Они отправились в путь. И тогда Пейре Маури, решивший еще раз заглянуть в летник, чтобы проверить сыры, неожиданно краем глаза увидел, что его кузен Раймонд Марти кинулся догонять троих путешественников, которые обернулись к нему. Пейре продолжал свой путь в летник, но перед тем, как войти, еще раз заглянул за угол. И был потрясен тем, что он увидел — там, в тени дубовой рощи, его кузен Раймонд Марти касался лбом плеча немолодого человека, а тот благословлял его с очень серьезным видом, подняв руку, полузакрыв глаза, с напряженным и умиротворенным выражением лица.
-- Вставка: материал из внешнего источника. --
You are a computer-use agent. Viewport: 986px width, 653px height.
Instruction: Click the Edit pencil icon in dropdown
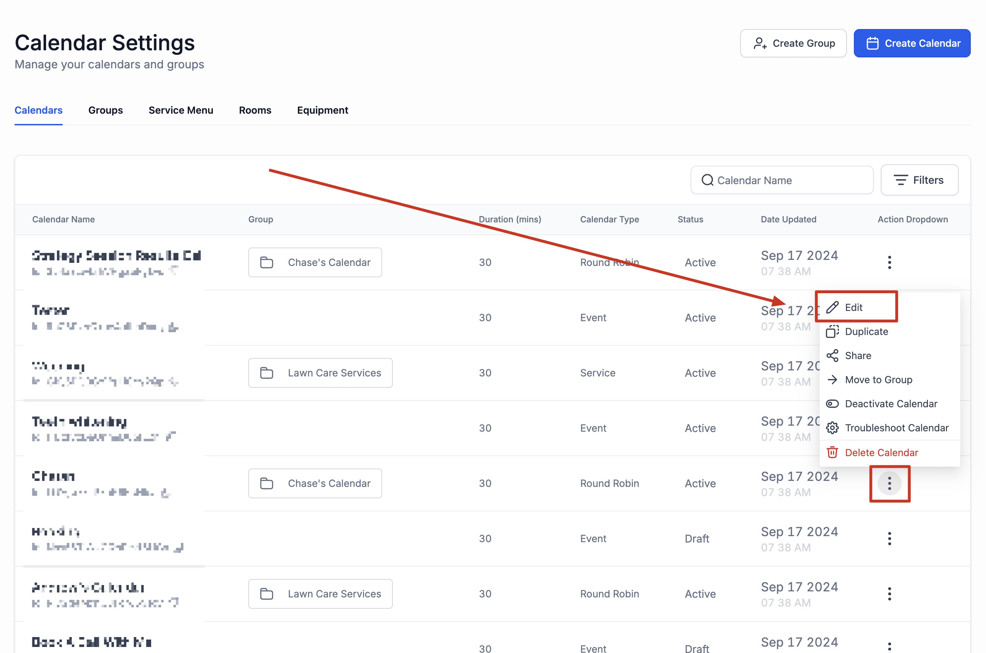click(832, 307)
Неожиданно перед пастухом вырос Гийом Белибаст, злой, сжимая кулаки. Он схватил Пейре за грудки. Пейре уже приготовился защищаться. Но тут вмешался Бернат, юный Бернат.
— Тихо! — сказал он.
Его худое решительное лицо оказалось между Пейре и Гийомом. Еще совсем безбородое лицо, но мрачные глаза метали искры. Он откинул назад копну черных волос и стал изо всех сил, обеими руками, толкать в плечо своего брата Гийома, который уступил и ослабил хватку. Сконфузившись, Пейре Маури смотрел, как вдали Раймонд Марти и этот немолодой человек остановились. Все словно застыли.
— Нет! — снова сказал Бернат. — Ничего страшного не произошло. — Потом он снова улыбнулся этой своей открытой, искренней улыбкой, и устремил прямой взгляд на Пейре Маури. — Я считаю, что тебе можно доверять, — сказал он просто.
И потом все трое обратили свои стопы прочь и удалились. Раймонд Марти словно зачарованный сделал им вслед несколько шагов. Пейре Маури припал к сухим камням летника, прижал к ним руки. Его сердце сильно билось. После этого его кузен ни разу не упомянул об этой сцене. И только Бернат Белибаст сказал ему, немного позже, что этот немолодой человек был добрый христианин Амиель из Перль. Но был ли тогда с ними юный Бертран д’Эсквина?
ГЛАВА 7
ЗИМА 1302–1303 ГОДА
Тогда На Рока сказала Гильельме, что та поступила хорошо, взяв эту девушку за невестку, потому что она, та девушка, тоже верующая. И теперь она может доверять ей, любить ее и дорожить ею. И лучшей невестки она не могла себе выбрать.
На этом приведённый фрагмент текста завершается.